We understand the preoccupation with interest rates. We’ve seen quite the increase in rates since the election. The yield on the 10-year U.S. Treasury note is up 50 basis points; quotes on the 30-year fixed-rate mortgage are up roughly as much. A 4.125% quote on a 30-year loan isn’t out of the norm, but then again, neither is a 4.25% quote.

This brings us back to Black Knight’s Mortgage Monitor, which includes commentary on the post-election interest-rate rise. Black Knight notes that the population of refinanceable borrowers has dropped to four million from 8.3 million since early November, matching a low set back in July 2015. 
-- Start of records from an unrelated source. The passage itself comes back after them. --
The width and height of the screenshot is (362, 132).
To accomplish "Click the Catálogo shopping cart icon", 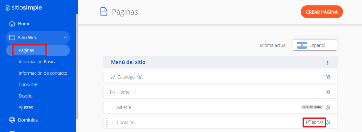I will 112,77.
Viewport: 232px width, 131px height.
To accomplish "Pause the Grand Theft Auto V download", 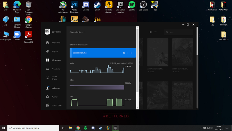I will pos(131,53).
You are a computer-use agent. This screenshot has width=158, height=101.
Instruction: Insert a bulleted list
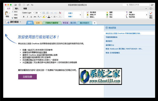[44, 13]
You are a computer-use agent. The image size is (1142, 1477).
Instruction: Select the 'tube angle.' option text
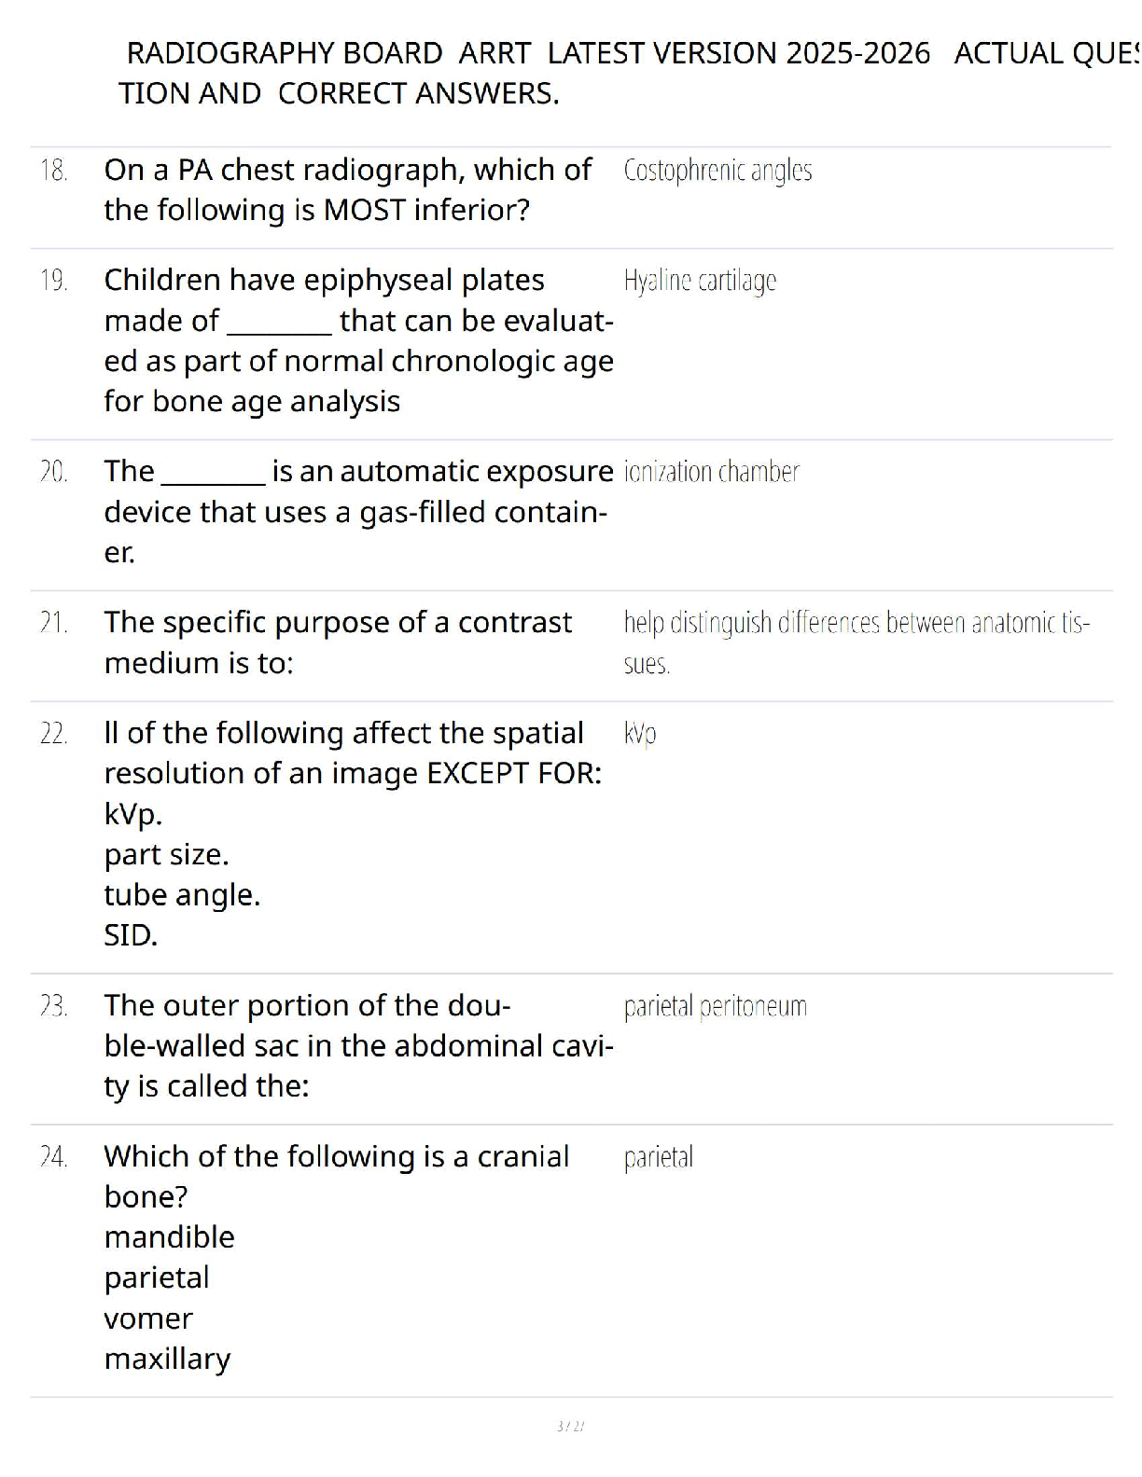click(182, 895)
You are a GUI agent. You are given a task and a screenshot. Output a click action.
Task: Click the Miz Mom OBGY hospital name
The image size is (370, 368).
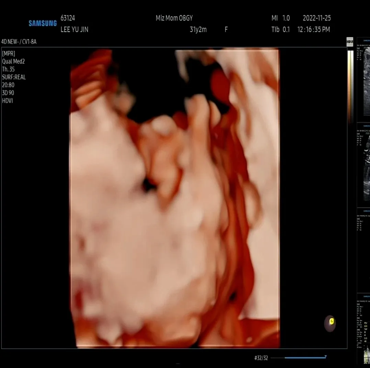174,18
The good news is that Black Knight tells us that two million borrowers could still save $200-or-more a month by refinancing to realize $1 billion in potential savings. This bad news is this is less than half the $2.1 billion in potential savings that was available just four weeks earlier. The last time the refinanceable population was this small, refinances were 37% lower than in the recent third quarter. 

We’ve read subsequent commentary on the interest-rate insights provided by Mortgage Monitor. Most of the commentary paints a bleak outlook. It’s bleak because most of the commentary is extrapolation: Rising interest rates lead to lower mortgage volume, both from fewer refinances and from fewer purchases. 

But to simply extrapolate is frequently to engage in faulty reasoning. 

Yes, refinances are down perceptibly over the past month. Purchase activity, however, has held steady. What’s more, purchase activity across the country ticked higher last week, so the MBA tells us.  Housing activity – sales and new-home construction – remains brisk. 

To be sure, refinance activity will languish compared with activity earlier in the year.  But once borrowers acclimate themselves to the new norm – a 4%-plus quote on a 30-year loan – activity should regain momentum. 

What’s more, some mortgage activity could pick up sooner than later. Higher interest rates offer an opportunity to reach out on the risk curve to increase mortgage credit availability. Indeed, the MBA reports that mortgage credit availability rose for the third consecutive month in November. 

The upside to higher interest rates is that they enable lenders to bring more low-credit-score borrowers into the fold. As it is, growth is still slow among lower FICO-score credits, accounting for only 15% of all lending (as compared with 40% from 2000-2006).

Whether mortgage rates rise, fall, or hold steady, the mortgage and housing markets should thrive. We’re not alone in this assessment. Wells Fargo, as the largest mortgage originator, serves as a barometer for the outlook on mortgage lending and housing activity. Since the post-election interest-rate spike, Wells Fargo’s share price has risen 25%.